The project is considered an exploration for minerals, but BCT has already profited by digging trenches for showings near the surface. In late summer it trucked tonnes of ore, considered a bulk sample, to a refinery in Washington State to help finance further exploration.
The property has been explored since the 1970s, with about 200 diamond drill holes. Fifteen years ago, McClay’s company bulk sampled from a small open pit, sending ore to a smelter in Trail, when gold was little more than one-third of today’s value.

Today the operation is small, employing about 10 workers on two shifts that run seven days a week. The work involves blasting the tunnel, removing ore and waste rock and drilling and screening the walls to ensure safety.

“The cost of putting an Afton (mine) into production in time is seven to 10 years,” McClay said. “What we’re doing and achieving can be done on the go.

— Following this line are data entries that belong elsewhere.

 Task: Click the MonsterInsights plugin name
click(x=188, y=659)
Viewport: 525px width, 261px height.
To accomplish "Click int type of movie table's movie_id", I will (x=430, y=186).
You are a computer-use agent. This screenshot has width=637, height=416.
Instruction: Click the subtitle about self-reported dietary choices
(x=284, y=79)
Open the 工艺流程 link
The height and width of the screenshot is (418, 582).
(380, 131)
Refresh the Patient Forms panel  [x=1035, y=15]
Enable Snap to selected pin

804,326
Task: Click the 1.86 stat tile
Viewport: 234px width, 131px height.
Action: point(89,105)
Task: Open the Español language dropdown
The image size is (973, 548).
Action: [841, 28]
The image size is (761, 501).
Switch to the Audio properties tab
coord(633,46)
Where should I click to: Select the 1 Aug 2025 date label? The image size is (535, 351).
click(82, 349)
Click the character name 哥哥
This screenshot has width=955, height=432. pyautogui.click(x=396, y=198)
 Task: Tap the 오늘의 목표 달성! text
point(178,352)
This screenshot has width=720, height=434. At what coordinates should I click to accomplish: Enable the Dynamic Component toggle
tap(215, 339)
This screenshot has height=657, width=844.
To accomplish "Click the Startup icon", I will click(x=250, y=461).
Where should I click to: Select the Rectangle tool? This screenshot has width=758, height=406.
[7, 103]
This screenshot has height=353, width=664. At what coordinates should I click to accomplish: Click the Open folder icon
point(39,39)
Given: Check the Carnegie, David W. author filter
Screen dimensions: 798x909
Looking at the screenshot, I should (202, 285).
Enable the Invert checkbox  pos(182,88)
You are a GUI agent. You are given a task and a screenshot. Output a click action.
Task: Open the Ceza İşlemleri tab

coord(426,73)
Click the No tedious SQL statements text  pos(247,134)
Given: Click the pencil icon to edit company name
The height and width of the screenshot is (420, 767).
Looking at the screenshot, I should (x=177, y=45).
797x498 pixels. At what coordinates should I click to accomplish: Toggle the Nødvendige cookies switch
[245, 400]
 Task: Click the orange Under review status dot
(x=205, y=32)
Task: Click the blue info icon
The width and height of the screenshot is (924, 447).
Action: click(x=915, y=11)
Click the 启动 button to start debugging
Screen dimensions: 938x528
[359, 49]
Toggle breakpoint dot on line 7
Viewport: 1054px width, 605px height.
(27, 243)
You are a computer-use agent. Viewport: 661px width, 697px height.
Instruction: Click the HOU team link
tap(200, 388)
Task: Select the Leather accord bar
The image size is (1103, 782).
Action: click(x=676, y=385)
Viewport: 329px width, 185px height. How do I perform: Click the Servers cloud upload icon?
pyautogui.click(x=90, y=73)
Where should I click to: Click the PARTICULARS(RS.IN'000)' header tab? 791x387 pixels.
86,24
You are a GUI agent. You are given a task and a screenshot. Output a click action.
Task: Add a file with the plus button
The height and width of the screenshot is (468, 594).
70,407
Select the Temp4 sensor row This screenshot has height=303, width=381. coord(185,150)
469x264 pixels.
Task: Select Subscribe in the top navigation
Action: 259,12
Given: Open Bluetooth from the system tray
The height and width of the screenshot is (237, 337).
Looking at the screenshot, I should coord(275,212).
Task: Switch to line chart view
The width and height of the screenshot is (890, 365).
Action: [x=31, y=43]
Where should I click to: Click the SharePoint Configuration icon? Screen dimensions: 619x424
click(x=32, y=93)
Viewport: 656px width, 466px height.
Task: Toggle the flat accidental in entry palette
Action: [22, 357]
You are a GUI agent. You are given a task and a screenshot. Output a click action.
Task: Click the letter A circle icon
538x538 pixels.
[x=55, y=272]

It’s easler to accomplish and justify.”

Bruce Madu, regional geologist for the Ministry of Energy and Mines, said the project is unusual and agreed it is more typical of the way exploration was done in the past — without tens of millions spent on drilling and feasibility studies first.

“It is reminiscent of the old days, in that you don’t have a highly defined deposit. You’d quite literally drift along and chase the veins.”

But Madu also said B.C.’s mining legacy is haunted by worker deaths and environmental damage — something the province is keen to prevent.

“In that sense it’s old fashioned, but we’re in a modern world.”
The ministry sends mining inspectors to the site regularly and also ensures environmental standards are being met.

The work is being done on a 300-metre by 300-metre “brown zone” that can be disturbed under the terms of the permit.

There is also logging by an unrelated firm nearby.

The publicly traded company owns thousands of hectares of exploration rights surrounding it.

McClay goes back and forth between Kamloops and his home in Tsawwassen frequently to monitor the project’s progress – a welcome commute in a lifetime spent exploring on other continents. The miners, too, are happy to be working in their home province.

The company has been able to find most suppliers and workers in the city, including its trucking contract and assaying.

McClay said the proximity of the city to the operation, about 45 minutes from Westsyde, makes miners — many used to working in the Northwest Territories or overseas — happier and reduces costs because it is easier to replace parts or bring in equipment by road from a major centre.

The publicly traded firm recently completed more financing. It plans to continue its tunneling through the year.